Human tumor spontaneous metastasis in immunosuppressed newborn rats. I. Characterization of the bioassay

Abstract

We characterize a new model of spontaneous metastasis of human tumor cells using anti-thymocyte serum (ATS) immunosuppressed newborn rats. We analyzed the intrinsic value of the bioassay of measurement of tumorigenicity and metastatic capacity using 17 human tumor cell lines, of which were 9 human malignant melanomas. Most of these cell lines revealed as tumorigenic and metastatic in lungs and/or lymph nodes 3 weeks after s.c. injection in the ventral flank of newborn rats, irrespective of their origin. All the melanoma cell lines that we injected were tumorigenic and 77% were metastatic, whereas the same cell lines grafted in nude mice showed no evidence of metastases after 6 weeks' examination.
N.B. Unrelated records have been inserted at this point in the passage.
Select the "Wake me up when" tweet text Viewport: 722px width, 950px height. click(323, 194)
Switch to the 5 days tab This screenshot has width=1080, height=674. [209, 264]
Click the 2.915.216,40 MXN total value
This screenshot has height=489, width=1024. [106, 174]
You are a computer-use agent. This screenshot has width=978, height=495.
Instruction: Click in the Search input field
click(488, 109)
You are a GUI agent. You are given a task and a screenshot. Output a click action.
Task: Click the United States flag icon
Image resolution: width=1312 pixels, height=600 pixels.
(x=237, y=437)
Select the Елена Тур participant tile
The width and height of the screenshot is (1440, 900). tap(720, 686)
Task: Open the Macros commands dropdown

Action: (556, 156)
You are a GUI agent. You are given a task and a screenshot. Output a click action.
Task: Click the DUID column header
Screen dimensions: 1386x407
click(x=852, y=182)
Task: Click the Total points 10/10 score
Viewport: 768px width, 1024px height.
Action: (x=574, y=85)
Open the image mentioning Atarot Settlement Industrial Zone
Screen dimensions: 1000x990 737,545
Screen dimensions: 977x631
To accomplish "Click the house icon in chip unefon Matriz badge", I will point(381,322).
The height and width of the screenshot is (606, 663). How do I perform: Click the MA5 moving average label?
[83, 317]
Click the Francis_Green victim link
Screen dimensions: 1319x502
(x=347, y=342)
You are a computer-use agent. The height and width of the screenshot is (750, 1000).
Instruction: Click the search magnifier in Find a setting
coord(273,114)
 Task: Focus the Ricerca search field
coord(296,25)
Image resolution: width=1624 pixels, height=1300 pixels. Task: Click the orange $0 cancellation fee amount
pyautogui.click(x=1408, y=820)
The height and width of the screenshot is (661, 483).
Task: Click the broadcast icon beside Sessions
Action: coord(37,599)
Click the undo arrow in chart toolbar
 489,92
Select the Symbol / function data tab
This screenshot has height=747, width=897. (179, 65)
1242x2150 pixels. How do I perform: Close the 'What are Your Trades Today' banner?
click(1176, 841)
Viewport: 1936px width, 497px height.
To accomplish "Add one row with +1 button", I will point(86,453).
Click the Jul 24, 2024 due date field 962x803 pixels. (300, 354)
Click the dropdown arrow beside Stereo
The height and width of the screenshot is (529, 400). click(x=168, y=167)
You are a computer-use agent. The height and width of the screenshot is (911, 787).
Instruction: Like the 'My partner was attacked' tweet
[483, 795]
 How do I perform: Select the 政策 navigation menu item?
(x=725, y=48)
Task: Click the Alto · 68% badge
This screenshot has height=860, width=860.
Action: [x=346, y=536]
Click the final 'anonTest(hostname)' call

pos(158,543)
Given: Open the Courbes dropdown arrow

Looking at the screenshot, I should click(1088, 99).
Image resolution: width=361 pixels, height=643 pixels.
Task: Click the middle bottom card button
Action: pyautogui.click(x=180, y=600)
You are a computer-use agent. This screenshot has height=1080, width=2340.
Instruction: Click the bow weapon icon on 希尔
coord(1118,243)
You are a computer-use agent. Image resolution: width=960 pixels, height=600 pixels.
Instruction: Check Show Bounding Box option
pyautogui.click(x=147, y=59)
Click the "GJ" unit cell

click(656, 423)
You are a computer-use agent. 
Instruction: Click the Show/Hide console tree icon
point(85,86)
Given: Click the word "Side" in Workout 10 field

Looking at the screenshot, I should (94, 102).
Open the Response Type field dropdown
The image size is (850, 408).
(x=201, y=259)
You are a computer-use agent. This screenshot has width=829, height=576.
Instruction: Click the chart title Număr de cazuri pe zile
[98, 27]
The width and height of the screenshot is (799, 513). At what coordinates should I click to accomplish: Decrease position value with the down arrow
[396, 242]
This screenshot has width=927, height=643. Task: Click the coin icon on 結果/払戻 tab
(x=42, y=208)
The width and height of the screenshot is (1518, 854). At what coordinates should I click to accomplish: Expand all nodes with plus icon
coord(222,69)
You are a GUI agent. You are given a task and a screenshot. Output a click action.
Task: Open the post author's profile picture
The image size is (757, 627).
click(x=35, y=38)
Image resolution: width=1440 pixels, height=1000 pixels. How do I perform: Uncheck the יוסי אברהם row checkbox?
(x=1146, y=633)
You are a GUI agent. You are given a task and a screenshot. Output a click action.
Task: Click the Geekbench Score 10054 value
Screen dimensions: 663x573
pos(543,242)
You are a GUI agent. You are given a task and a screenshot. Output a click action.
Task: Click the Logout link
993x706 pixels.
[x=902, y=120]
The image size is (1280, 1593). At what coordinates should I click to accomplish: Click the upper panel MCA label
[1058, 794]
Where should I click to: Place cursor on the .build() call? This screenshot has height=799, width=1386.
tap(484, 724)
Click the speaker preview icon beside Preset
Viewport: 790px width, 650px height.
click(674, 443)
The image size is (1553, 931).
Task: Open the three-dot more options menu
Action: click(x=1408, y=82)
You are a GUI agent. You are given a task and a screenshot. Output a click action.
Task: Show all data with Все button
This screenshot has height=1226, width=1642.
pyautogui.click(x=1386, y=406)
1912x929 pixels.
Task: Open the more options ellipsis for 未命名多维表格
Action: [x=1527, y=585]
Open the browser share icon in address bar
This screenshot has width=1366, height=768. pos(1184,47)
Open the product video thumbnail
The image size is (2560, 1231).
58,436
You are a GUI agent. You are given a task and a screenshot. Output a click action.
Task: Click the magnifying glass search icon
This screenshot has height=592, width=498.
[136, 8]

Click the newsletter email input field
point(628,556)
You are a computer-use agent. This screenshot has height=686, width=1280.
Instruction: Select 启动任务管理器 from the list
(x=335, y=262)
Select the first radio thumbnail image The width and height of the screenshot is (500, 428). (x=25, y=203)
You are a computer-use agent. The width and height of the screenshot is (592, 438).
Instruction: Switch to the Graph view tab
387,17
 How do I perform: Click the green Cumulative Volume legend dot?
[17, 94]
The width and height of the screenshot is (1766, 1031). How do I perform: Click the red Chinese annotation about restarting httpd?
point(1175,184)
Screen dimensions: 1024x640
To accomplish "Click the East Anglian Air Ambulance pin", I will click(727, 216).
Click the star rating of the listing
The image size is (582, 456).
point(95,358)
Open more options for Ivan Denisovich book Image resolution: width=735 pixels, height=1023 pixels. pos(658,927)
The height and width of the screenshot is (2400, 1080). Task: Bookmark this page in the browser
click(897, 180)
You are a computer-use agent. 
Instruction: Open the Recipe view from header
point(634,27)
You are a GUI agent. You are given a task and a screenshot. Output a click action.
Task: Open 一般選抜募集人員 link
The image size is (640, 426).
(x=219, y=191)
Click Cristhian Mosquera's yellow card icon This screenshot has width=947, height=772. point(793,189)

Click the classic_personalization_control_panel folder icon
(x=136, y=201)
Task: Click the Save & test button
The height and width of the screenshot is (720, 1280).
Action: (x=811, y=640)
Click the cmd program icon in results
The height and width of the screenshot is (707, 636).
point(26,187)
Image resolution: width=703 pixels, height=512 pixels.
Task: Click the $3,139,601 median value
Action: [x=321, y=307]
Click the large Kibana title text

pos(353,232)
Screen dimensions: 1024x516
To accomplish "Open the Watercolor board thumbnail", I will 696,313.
We were not able to show any relationship between tumorigenicity in nude mice and the malignant behavior of these cells in ATS-treated newborn rats. Likewise, neither chromosome abnormalities, nor antigenic marker expression were found to be related to tumor growth in nude mice or newborn rats. Two intrinsic parameters of the model were studied: number of cells injected vs. dose of ATS injected for one melanoma cell line; and role of the 3rd and 4th injections of ATS in the establishment and development of pulmonary metastases. Moreover, we show that s.c. injection in the ATS-treated newborn rat may represent a suitable method for studying melanoma cell tumor growth and spontaneous dissemination.